DATE OF SERVICE: MM/DD/YYYY
REASON FOR VISIT: The patient is a pleasant (XX)-year-old gentleman seen in office followup of obstructive sleep apnea syndrome.
HISTORY OF PRESENT ILLNESS: The patient has history of severe obstructive sleep apnea syndrome. He underwent a split-night sleep study that showed severe obstructive sleep apnea with apnea-hypopnea index of 52 per hour associated with oxygen desaturation with nadir oxygen desaturation of 84%. A CPAP of 13 cm water pressure resulted in improvement in sleep-disordered breathing.

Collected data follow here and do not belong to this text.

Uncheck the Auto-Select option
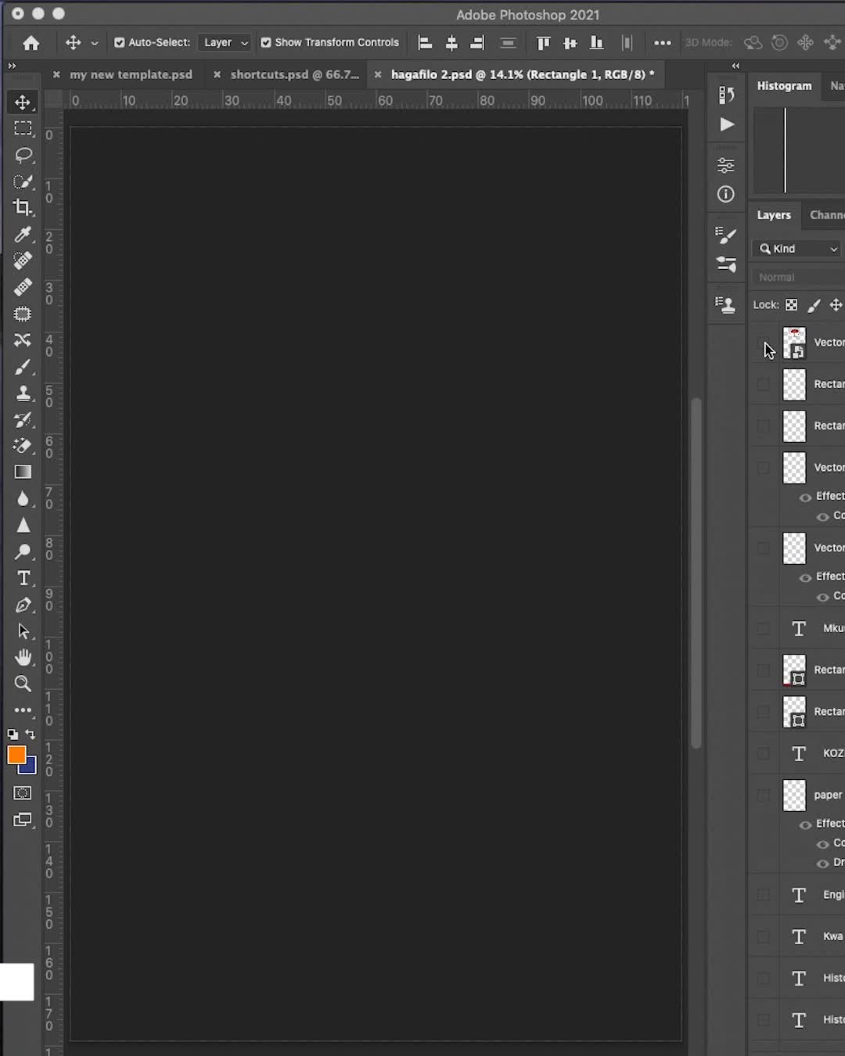 point(119,42)

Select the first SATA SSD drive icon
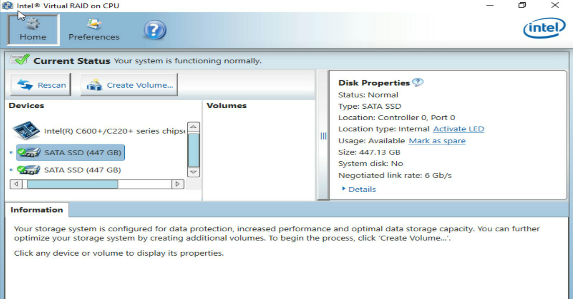point(29,152)
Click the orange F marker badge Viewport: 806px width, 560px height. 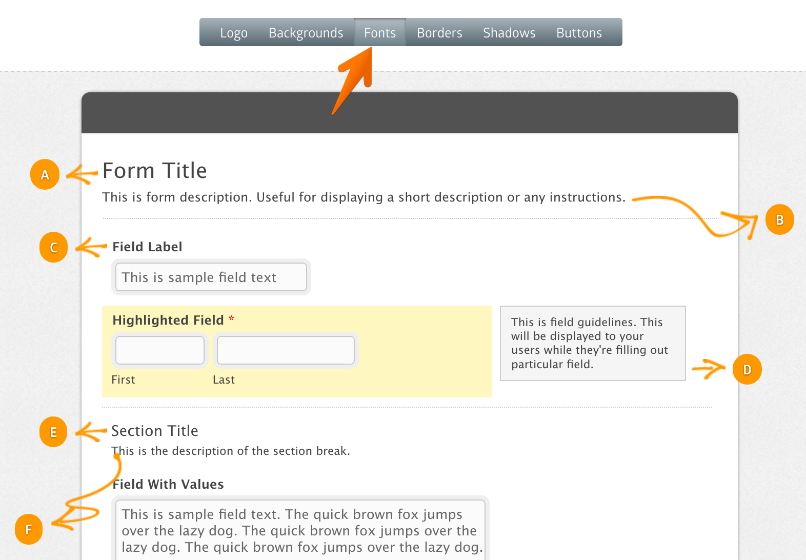pos(29,529)
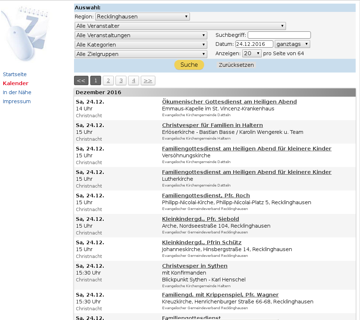The width and height of the screenshot is (360, 320).
Task: Expand the Alle Veranstalter dropdown
Action: (180, 26)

The patient was subsequently seen in followup. He was prescribed CPAP at 13 cm water pressure with a full face mask. The patient started using CPAP. Initially, he was able to use it for 2-4 hours at a time and noted improvement in his daytime fatigue and sleepiness. However, after first week of starting treatment, he developed significant trouble tolerating nasal CPAP and was not able to initiate sleep.
Part of the problem was nasal mask air leak due to improper nasal mask fitting and also was waking up with complaints of high CPAP pressure. He was also seen in our CPAP clinic and ResMed Activa Mirage nasal mask was recommended with Adams circuit chin strap. He has not received his new mask or chin strap. The patient is here to discuss other options of treatment.
PAST MEDICAL HISTORY: Diabetes mellitus, hypothyroidism, history of seizure disorder, history of hypertension, stroke, and myocardial infarction.
MEDICATIONS: Insulin, levothyroxine, and Dilantin.
SOCIAL HISTORY: The patient is an ex-smoker. He does not drink alcohol.
FAMILY HISTORY: Noncontributory.
REVIEW OF SYSTEMS: As noted in history of present illness. He still has significant daytime fatigue and sleepiness. He does not have complaints of sleepiness while driving. He has not had driving accidents. He has no symptoms of narcolepsy. No complaints of restless legs. No significant difficulty initiating or maintaining sleep off nasal CPAP. Weight has been stable. Of note, he has had tonsillectomy in the past. No nasal symptoms.
PHYSICAL EXAMINATION: The patient is an alert gentleman, in no distress. Vitals are stable. Blood pressure is 128/72, pulse 72, weight is 148 pounds. Oxygen saturation is 100%. Pupils are equal and reactive. Nasal mucosa is noncongested. Adequate flow, both nares. Oropharynx, slightly elongated uvula, Mallampati class II airway. Absent tonsils. No micrognathia or retrognathia. Neck without adenopathy. Trachea is midline. No thyromegaly. Lungs are clear. Heart reveals S1, S2, regular. Abdomen is unremarkable. Extremities have no edema, clubbing or calf tenderness. Neurologically alert, no deficits noted.
1. Severe obstructive sleep apnea/hypopnea syndrome associated with significant daytime hypersomnia.
2. Intolerance of nasal CPAP, which is multifactorial, i.e. high CPAP pressure, mask leak and improper mask fitting.
3. Diabetes mellitus.
5. Remote history of seizure disorder.
PLAN AND RECOMMENDATIONS: We discussed pathophysiology of sleep apnea, especially in light of severe obstructive sleep apnea and associated nocturnal hyposomnia. We did discuss cardiovascular complications and discussed options of treatment, including surgical intervention such as UPPP and oral appliance therapy. Given the fact that he has severe sleep apnea, the best option is nasal CPAP therapy. We discussed surgery, which we do not recommend, possibility of oral appliance therapy, a combination of oral appliance therapy and nasal CPAP therapy.
After discussing pros and cons, our recommendations are:
1. Trial of decreasing nasal CPAP to 11 cm of water pressure.
2. Order a new ResMed Mirage Activa nasal mask with a chin strap.
3. Re-evaluate in about six to eight weeks.
4. If symptoms persist, consider CPAP therapy versus BiPAP therapy and consideration of oral appliance therapy. He has intact dentition.